Google Cloud addresses growing concerns about artificial intelligence (AI) security with a secure AI framework built on its internal security practices that provides companies with tools and guidance to manage the evolving risks of AI deployments.
In a recent interview with Computer Weekly in Singapore, Phil Venables, Google Cloud's chief information security officer, highlighted the framework's focus on three key areas: software lifecycle risk, data governance, and operational risk.
Google Cloud's approach to AI security stems from its unique position of owning and operating the entire AI stack, from hardware and infrastructure to models and data, allowing it to build security measures from the ground up, Venables said.
“But we realize that it is not enough to have a strong core infrastructure for our AI security,” Venables said. “We have to enable customers to safely and securely manage AI in their environments.”
Google Cloud's Secure AI Framework addresses software lifecycle risks by providing tools within Vertex AI to manage the software development process for AI workloads. This includes managing model weights and parameters, providing an advantage over other offerings that require separate tools and processes.
Data management, another critical area, is addressed through features that allow customers to trace data lineage, ensure data integrity, and maintain clear separation between their data and underlying Google Forms. This prevents data leakage and helps organizations, even those lacking data management experience, manage their AI data effectively.
Operational risks, which arise once an AI system is deployed, are mitigated through features like Model Armor. This capability allows users to implement input and output filters, control the flow of data to and from the AI model and prevent malicious attacks such as hotshot injection, where attackers manipulate input claims to force the model into unintended behavior.
The framework is also being updated to keep up with risks such as data poisoning, which manipulates training data to corrupt model behavior and produce biased or harmful output, Venables said. Google Cloud provides guidance on data integrity management and implements filters to prevent such attacks.

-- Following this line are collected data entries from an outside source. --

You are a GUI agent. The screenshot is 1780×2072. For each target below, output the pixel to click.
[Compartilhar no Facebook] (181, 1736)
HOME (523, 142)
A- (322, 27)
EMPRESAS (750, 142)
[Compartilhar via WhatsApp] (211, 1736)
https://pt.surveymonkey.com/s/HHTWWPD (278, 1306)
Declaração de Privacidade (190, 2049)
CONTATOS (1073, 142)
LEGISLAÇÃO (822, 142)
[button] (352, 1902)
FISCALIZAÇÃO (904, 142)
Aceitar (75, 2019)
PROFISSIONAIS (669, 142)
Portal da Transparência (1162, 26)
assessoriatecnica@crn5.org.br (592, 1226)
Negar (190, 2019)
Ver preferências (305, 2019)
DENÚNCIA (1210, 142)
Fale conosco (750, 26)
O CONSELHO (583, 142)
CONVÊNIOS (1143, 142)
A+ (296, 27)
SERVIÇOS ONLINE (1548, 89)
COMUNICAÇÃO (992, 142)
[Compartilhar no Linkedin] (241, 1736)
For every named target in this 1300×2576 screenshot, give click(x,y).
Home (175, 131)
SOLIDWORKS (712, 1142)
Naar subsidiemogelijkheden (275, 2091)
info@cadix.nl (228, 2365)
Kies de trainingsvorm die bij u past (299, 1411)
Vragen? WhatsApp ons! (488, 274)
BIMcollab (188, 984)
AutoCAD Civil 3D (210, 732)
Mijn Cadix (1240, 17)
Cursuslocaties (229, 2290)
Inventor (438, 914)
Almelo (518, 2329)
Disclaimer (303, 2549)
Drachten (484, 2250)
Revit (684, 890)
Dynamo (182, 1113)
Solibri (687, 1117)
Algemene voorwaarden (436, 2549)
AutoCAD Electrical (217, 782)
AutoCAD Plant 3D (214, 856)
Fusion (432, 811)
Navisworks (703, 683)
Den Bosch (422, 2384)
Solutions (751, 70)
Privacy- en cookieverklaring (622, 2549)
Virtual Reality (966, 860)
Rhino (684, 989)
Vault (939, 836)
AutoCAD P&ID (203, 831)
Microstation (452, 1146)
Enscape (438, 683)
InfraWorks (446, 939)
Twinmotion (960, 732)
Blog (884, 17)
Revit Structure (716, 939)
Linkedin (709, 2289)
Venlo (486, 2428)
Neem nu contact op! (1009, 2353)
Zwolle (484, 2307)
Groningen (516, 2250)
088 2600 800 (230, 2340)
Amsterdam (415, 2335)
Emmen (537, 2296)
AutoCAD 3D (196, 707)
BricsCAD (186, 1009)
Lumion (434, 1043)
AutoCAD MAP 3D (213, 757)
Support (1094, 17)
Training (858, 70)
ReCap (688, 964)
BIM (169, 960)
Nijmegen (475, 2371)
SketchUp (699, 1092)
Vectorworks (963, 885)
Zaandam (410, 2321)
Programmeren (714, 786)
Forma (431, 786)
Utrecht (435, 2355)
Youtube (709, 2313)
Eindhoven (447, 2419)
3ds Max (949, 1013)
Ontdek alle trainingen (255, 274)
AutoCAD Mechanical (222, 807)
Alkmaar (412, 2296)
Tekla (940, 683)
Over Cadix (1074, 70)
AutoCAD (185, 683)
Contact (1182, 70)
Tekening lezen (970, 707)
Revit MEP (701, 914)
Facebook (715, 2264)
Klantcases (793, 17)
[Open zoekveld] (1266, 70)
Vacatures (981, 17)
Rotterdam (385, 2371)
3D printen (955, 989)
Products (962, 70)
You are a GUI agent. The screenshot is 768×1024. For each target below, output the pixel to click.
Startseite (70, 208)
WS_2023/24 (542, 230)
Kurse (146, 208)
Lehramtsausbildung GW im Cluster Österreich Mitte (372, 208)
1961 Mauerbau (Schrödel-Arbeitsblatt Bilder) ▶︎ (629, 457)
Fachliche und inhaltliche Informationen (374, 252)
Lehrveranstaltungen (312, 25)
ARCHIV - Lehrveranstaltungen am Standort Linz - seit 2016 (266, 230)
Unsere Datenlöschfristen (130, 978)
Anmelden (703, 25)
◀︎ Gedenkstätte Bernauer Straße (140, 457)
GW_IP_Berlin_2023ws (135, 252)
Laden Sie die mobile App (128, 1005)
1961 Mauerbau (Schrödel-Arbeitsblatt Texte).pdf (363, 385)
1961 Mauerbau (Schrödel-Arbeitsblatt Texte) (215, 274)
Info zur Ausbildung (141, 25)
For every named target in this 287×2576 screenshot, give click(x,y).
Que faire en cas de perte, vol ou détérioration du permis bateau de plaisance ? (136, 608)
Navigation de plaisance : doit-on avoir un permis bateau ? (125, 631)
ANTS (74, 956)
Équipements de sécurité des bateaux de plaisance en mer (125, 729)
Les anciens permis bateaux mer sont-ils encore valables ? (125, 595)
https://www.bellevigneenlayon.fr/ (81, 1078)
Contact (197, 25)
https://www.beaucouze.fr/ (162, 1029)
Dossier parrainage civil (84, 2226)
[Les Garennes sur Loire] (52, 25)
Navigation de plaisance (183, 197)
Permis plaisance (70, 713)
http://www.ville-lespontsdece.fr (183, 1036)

Addressing the issue of customer maturity in adopting these security measures, Venables noted that many organizations are still transitioning from AI prototypes to full production and are finding the secure AI framework useful for establishing risk management and governance processes.
Specifically, he cited the integrated nature of the framework within Vertex AI as a key differentiator, providing ready-to-use security controls and alleviating the need for companies to assemble their own security controls from scratch.
The development teams behind Google's Gemini core model suite also adhere to the Secure AI framework, Venables said, underscoring the company's commitment to internal certification before external release.
Meanwhile, Google Cloud is promoting industry-wide collaboration by open sourcing the Secure AI framework, co-founding the Alliance for Secure AI, and encouraging other technology companies to contribute and build on these best practices.
Venables also addressed the regulatory challenges of AI security, noting that liability depends on the specific context and industry regulations. While highly regulated industries may involve multiple teams, including risk management, compliance, and legal, the security team often takes the lead. He noted the trend of chief information security officers evolving into chief digital risk officers, reflecting the broader scope of risk management required in the age of artificial intelligence.
Regarding the challenge of understanding AI risks, Venables acknowledged that many security teams are still learning, adding that Google Cloud supports customers by providing tools, training, workshops, and access to expert teams. It is also developing “data cards” and “model cards,” similar to software bills of materials, to provide transparency into the components and data used in AI models.